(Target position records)
* * *

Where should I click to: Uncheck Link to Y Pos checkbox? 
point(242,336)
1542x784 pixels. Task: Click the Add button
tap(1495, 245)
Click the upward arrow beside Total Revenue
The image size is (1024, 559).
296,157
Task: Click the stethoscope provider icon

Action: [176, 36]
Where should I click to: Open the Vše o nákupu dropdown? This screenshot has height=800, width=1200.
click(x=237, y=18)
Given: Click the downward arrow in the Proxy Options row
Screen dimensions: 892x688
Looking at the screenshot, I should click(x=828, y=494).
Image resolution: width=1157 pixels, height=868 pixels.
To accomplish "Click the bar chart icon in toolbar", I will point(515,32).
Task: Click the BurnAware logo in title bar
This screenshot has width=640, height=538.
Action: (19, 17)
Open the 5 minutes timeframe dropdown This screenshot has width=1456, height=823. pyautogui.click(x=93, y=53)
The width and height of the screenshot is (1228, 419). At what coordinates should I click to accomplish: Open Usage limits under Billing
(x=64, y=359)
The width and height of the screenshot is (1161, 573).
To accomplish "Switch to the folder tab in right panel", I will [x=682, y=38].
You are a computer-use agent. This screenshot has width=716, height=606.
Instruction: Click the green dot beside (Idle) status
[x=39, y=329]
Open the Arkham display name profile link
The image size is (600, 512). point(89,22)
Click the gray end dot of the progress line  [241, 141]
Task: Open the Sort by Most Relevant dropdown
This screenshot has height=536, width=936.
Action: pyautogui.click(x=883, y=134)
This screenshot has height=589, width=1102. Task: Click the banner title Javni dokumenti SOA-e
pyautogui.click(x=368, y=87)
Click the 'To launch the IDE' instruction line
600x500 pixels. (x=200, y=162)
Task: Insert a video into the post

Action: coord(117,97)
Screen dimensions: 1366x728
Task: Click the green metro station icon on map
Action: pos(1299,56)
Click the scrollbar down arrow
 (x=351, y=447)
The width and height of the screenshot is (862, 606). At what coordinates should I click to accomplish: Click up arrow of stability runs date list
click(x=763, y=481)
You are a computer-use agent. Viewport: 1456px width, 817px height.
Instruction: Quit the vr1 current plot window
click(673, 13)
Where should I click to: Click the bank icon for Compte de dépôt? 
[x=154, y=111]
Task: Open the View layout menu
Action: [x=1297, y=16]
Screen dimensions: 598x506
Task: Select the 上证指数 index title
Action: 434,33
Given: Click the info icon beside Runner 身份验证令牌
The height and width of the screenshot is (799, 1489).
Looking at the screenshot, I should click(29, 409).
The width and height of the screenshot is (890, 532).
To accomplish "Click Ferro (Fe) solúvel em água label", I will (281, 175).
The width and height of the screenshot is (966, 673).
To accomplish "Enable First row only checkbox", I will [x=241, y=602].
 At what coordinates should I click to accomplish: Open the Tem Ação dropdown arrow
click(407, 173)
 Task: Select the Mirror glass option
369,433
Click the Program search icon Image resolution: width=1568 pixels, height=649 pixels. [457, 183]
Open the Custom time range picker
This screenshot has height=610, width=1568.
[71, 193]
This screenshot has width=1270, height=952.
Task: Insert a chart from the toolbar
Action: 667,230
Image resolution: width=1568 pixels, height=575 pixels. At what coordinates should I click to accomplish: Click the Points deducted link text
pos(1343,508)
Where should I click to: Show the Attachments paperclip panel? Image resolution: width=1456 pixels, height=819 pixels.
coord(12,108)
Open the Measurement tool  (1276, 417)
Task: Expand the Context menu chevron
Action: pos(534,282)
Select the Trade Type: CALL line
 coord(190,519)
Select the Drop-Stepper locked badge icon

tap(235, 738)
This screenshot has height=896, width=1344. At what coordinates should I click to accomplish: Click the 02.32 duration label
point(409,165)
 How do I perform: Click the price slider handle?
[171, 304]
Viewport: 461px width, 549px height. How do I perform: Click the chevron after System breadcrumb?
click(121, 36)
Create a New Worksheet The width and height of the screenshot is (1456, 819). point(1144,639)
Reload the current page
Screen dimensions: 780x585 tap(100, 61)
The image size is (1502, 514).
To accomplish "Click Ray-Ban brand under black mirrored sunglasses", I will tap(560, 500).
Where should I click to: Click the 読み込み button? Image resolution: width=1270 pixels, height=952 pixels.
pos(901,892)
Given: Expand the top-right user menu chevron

* * *

* **The problem**
Report every line of the items above that contains the word "button".

* **Answer for the task**
1542x784 pixels. Task: Click the Add button
Where should I click to: Click the 読み込み button? Image resolution: width=1270 pixels, height=952 pixels.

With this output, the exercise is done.